“Is there any scientific evidence for a young earth?”
That question is usually asked in the shadow of a much bigger claim: that the earth is unimaginably old—on the order of 4.5 billion years. The U.S. Geological Survey summarizes the conventional view neatly: by comparing radiometric measurements from meteorites and rocks, scientists infer an ancient solar system and an ancient earth.
If you already accept that framework, “young earth” can sound like a non-starter. But there’s a more careful way to ask the question—one that creation researchers actually wrestle with:
What kinds of observations fit naturally within a recent-creation model, and where do the mainstream interpretations depend heavily on assumptions we can’t directly replay in the lab?
This article won’t give you a silver bullet. It will give you something better: a clear map of what young-earth creationists mean, the kinds of data they point to, what mainstream geology says in response, and the research gaps that still need real work.
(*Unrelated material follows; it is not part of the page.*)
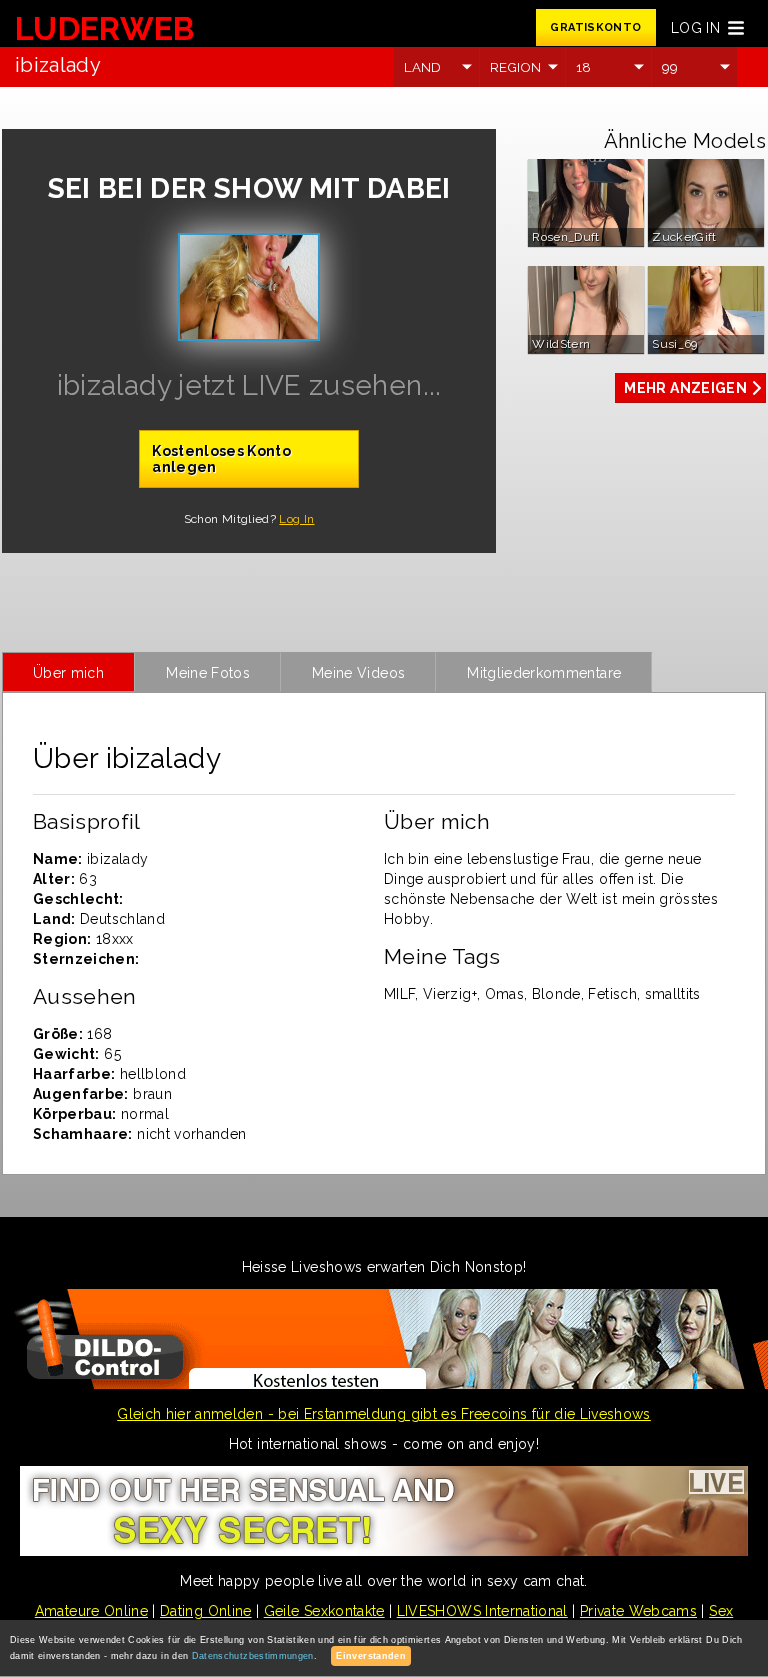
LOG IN (695, 28)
We’ll walk through six distinct lines of evidence—some geological, some biological, some astronomical—and look at what each one actually tells us and where the questions remain open.
If you’re new to Go Fund Creation, two earlier articles provide helpful background: Was There Really a Worldwide Flood? and Problems with Radiometric Dating Methods.
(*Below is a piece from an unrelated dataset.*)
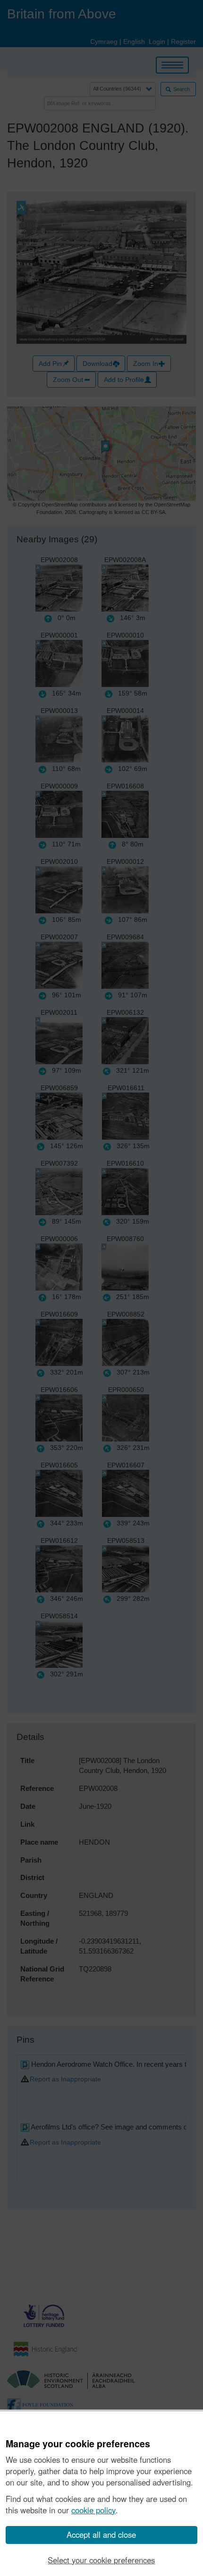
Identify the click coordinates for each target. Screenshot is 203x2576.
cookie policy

What “young earth” means (and how evidence actually works)
In biblical creation research, “young earth” typically means the creation week and subsequent human history in Genesis are real history—not a symbolic timeline stretched across deep time.
That does not automatically mean creationists believe every physical process has always run at today’s measured rates, or that the geologic record contains no complexity. The question is about overall history: what happened, in what order, at what scale, and under what conditions.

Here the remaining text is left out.